Photo left: Hot water system (image courtesy of Solahart)
Photo right: Gas water heating (image courtesy of Vic Solar and Gas)
Factors to consider
The considerations for installing a LPG water heating system include:
Volatility of LPG prices – in recent years the price of gas has fluctuated as the benchmark for gas prices is in line with Singapore and this has brought volatility into the market. The northern hemisphere winter also influences the price. As seen by the severe and long winter in 2011-12 which kept LPG prices up for a long time.
Re-filling gas bottles - gas bottles will need to be filled monthly and access to the dairy will need to be available. An inspection by the gas supplier will ensure the dairy is suitable for LPG water heating.
Flow rate – an adequate flow rate is needed in the LPG system to ensure sufficient hot water is available during cleaning cycles.
Combining a solar hot water system with LPG system – a solar hot water system can be included in the gas hot water system to pre-heat water. The complexity of combining different systems needs to be managed.
The energy savings
|LPG water heating|
|Net present value ( at 7% discount rate, 3% inflation on cash flows)||$10,860|
|Internal rate of return (real)||37%|
|Years to break even (before interest and tax)||5 years|
At the end of year ten the cost of heating water with LPG would be $10,860 less than heating water with the existing electrical hot water service. By the end of year five it will be better to have invested in the technology compared with business-as-usual.
The price of LPG will vary between farms based on their geographical location, having access to the property including the distance to the delivery point for re-filling bottles, and the volume of consumption. The hypothetical case study farm would need to rent two 210 kilogram cylinders from ELGAS at $230 per cylinder. This would supply the case study farm with LPG for approximately 50 days after which time they will need to be re-filled. The cylinders are located close to the delivery point and the farm has good access. This bulk supply of LPG and good access to the dairy means the LPG price was 80 c/litre ex GST as at April 2012.
Business as usual option
The maximum temperature LPG can heat water is 85oC. The cost to heat 700 litres of water with LPG from 15oC to 85oC is $2,358 per year. This assumes 8.1 litres of LPG is required per day and LPG costs 80 c/litre ex GST. The business-as-usual cost to heat water in an electric hot water service was $3,117. Therefore heating water with LPG would be $759 cheaper. LPG price assumed to increase two percent each year.

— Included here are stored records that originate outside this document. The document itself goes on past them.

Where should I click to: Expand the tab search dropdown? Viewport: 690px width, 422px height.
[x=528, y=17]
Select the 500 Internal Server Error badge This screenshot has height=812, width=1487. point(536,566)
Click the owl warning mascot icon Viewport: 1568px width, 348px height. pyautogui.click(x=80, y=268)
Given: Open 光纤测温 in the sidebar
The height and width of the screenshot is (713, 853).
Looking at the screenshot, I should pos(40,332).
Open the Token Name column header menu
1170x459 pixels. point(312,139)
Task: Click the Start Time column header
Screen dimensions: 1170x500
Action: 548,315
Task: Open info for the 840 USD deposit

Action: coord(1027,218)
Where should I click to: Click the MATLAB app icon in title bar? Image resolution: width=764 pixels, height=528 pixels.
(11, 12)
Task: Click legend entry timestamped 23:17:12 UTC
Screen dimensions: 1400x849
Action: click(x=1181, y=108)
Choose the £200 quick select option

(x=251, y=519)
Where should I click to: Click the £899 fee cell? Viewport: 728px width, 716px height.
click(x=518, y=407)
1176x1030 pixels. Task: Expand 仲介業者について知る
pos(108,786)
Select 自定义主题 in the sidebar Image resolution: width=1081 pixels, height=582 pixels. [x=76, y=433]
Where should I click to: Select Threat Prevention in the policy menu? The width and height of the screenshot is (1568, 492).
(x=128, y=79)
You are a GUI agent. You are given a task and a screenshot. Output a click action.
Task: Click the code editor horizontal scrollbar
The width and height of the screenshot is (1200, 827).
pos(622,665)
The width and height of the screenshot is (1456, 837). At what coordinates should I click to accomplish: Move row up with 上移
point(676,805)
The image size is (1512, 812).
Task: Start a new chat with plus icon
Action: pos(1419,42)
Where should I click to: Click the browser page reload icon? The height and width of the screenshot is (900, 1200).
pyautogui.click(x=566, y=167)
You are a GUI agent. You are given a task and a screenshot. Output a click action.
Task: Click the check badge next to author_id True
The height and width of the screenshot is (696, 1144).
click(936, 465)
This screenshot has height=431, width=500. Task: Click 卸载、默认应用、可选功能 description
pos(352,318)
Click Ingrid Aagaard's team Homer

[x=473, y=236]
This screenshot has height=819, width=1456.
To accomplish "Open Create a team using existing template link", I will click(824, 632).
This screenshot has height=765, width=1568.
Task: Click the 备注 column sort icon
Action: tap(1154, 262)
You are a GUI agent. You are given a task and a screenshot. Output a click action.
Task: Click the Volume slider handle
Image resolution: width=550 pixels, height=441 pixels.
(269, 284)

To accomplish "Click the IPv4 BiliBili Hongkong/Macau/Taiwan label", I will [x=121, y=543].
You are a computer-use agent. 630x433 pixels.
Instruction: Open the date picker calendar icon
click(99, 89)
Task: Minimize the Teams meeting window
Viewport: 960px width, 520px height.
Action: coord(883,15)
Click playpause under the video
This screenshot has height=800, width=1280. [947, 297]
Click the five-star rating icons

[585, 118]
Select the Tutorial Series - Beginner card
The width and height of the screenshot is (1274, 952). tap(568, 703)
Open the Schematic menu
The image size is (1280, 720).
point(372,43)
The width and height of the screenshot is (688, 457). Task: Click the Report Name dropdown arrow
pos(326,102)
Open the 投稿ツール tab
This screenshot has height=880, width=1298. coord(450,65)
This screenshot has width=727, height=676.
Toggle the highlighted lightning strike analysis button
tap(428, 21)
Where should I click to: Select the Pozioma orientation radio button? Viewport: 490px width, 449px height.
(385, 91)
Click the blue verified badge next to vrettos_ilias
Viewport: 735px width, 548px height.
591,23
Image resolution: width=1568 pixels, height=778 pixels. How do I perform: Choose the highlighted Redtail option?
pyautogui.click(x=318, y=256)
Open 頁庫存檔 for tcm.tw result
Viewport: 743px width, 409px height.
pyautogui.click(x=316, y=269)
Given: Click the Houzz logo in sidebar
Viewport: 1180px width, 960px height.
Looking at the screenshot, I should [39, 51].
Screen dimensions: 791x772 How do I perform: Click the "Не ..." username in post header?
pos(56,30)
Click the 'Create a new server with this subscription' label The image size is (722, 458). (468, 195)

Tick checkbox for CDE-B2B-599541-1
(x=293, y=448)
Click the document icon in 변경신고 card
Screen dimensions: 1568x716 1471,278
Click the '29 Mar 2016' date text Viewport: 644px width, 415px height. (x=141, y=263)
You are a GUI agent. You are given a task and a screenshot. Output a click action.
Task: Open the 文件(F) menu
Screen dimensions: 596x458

The carbon emissions for heating water with LPG was four tonnes of CO2-eq each year. This is a reduction of 83 percent compared with the electrical water heating in the business-as-usual option. Carbon emissions will be significantly different despite similar energy requirements between LPG and electricity.
Do they pay?
The LPG water heating appears to be profitable on the case study farm. The internal rate of return of 37 percent was the highest of all the technologies analysed.
The financial benefit of the LPG system was reliant on the LPG price. The LPG price and volatility will vary for each individual farm and the performance of this system could be quite different from the case study farm. The LPG water heating technology would not be worthwhile if the price of LPG increased by more than 11 percent each year, or the price of LPG was 123 c/litre in the first year and subsequently increased by two percent each year.